>> Begin
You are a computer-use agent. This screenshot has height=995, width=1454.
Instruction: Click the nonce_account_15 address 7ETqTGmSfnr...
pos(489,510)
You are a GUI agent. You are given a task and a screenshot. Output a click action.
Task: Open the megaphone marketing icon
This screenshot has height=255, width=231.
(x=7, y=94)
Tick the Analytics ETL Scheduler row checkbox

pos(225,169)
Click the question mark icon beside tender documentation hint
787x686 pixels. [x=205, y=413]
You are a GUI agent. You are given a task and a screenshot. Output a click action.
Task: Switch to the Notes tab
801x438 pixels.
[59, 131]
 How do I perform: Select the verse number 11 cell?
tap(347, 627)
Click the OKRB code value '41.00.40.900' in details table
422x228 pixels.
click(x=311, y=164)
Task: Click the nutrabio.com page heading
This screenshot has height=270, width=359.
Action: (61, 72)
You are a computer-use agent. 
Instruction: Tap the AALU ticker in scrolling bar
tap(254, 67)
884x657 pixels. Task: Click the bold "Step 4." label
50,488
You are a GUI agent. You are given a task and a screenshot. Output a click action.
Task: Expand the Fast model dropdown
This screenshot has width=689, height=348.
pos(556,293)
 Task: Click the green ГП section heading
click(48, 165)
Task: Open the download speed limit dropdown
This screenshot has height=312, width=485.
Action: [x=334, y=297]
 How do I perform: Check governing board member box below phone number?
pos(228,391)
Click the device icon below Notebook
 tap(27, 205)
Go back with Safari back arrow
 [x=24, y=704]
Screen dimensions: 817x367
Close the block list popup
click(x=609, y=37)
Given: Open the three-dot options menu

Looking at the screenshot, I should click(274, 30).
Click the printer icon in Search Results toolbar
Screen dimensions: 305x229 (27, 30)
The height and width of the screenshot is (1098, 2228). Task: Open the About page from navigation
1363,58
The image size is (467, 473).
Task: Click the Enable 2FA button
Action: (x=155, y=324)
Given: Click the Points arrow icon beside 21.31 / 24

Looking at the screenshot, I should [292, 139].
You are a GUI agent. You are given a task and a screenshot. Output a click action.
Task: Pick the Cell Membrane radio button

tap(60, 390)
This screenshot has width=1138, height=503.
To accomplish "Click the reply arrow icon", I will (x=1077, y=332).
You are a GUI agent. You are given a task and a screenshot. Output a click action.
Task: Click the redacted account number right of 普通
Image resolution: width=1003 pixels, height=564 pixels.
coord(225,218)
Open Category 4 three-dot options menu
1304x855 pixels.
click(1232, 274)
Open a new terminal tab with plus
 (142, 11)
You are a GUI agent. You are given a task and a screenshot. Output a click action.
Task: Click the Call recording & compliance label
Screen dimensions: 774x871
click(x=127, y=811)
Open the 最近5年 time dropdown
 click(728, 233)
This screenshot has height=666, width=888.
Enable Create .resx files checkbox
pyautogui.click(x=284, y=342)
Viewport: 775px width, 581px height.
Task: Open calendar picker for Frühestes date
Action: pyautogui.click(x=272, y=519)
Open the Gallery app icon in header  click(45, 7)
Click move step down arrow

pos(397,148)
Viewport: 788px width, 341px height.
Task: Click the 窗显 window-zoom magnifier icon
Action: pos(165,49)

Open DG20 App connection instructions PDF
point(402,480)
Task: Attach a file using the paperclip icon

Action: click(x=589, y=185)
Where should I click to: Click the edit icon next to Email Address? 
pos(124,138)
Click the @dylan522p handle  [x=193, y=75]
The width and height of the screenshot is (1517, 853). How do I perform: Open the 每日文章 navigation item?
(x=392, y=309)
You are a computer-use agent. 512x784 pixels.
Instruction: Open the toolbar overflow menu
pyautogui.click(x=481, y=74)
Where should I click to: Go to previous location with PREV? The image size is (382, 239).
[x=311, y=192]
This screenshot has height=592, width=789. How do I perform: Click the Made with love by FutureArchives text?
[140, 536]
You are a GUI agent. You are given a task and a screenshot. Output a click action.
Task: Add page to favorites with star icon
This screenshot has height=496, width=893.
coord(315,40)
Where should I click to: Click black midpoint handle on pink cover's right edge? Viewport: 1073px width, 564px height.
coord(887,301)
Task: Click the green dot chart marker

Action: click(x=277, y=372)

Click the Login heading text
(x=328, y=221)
>> End
What to work on:
Copy everything from the first item down to the line containing "click(x=311, y=164)", substituting "screen capture" for each "screenshot" and keeping everything else the same.

Worked answer:
You are a computer-use agent. This screen capture has height=995, width=1454.
Instruction: Click the nonce_account_15 address 7ETqTGmSfnr...
pos(489,510)
You are a GUI agent. You are given a task and a screen capture. Output a click action.
Task: Open the megaphone marketing icon
This screen capture has height=255, width=231.
(x=7, y=94)
Tick the Analytics ETL Scheduler row checkbox

pos(225,169)
Click the question mark icon beside tender documentation hint
787x686 pixels. [x=205, y=413]
You are a GUI agent. You are given a task and a screen capture. Output a click action.
Task: Switch to the Notes tab
801x438 pixels.
[59, 131]
 How do I perform: Select the verse number 11 cell?
tap(347, 627)
Click the OKRB code value '41.00.40.900' in details table
422x228 pixels.
click(x=311, y=164)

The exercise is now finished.